할 일. 아래 자료에서 "Given: Open the Form menu"이 들어 있는 줄부터 자료의 마지막 줄까지, 양 끝 줄을 포함해 한 글자도 바꾸지 않고 옮겨 적어 주겠어요?

과제 자료.
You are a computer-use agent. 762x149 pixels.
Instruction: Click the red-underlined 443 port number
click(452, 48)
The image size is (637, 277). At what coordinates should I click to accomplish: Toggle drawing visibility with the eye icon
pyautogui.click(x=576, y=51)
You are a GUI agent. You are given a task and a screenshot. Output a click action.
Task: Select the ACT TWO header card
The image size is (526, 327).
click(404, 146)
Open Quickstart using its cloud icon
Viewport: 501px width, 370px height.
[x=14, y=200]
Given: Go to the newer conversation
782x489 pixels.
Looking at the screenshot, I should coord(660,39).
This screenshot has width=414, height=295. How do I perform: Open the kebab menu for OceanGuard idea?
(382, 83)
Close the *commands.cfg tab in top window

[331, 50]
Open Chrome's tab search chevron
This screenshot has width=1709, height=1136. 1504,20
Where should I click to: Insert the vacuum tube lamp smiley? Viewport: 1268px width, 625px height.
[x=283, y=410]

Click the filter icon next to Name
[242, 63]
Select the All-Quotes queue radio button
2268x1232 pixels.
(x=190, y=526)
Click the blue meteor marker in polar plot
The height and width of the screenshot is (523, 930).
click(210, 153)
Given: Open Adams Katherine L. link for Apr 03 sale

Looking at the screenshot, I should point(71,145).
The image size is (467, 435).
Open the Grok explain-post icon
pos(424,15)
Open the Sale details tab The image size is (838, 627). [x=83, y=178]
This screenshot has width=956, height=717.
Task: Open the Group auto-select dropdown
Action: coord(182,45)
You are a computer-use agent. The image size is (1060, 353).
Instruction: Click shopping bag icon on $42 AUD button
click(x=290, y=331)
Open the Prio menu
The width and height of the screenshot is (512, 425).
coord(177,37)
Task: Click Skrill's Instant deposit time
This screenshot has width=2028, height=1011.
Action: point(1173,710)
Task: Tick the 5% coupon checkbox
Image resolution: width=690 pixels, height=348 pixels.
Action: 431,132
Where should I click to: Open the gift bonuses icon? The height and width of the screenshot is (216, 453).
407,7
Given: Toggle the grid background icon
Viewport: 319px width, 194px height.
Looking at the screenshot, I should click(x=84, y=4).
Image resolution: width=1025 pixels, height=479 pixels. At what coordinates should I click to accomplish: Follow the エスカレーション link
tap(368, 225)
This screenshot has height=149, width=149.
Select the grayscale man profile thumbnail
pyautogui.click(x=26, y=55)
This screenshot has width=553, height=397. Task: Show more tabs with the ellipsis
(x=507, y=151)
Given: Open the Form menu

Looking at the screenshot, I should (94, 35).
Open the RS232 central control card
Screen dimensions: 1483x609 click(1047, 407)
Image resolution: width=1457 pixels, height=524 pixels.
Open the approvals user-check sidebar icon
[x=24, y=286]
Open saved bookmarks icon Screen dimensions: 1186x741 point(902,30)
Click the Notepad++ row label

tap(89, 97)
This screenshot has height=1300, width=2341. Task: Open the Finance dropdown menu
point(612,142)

과제 풀이.
Given: Open the Form menu

Looking at the screenshot, I should (94, 35).
Open the RS232 central control card
Screen dimensions: 1483x609 click(1047, 407)
Image resolution: width=1457 pixels, height=524 pixels.
Open the approvals user-check sidebar icon
[x=24, y=286]
Open saved bookmarks icon Screen dimensions: 1186x741 point(902,30)
Click the Notepad++ row label

tap(89, 97)
This screenshot has height=1300, width=2341. Task: Open the Finance dropdown menu
point(612,142)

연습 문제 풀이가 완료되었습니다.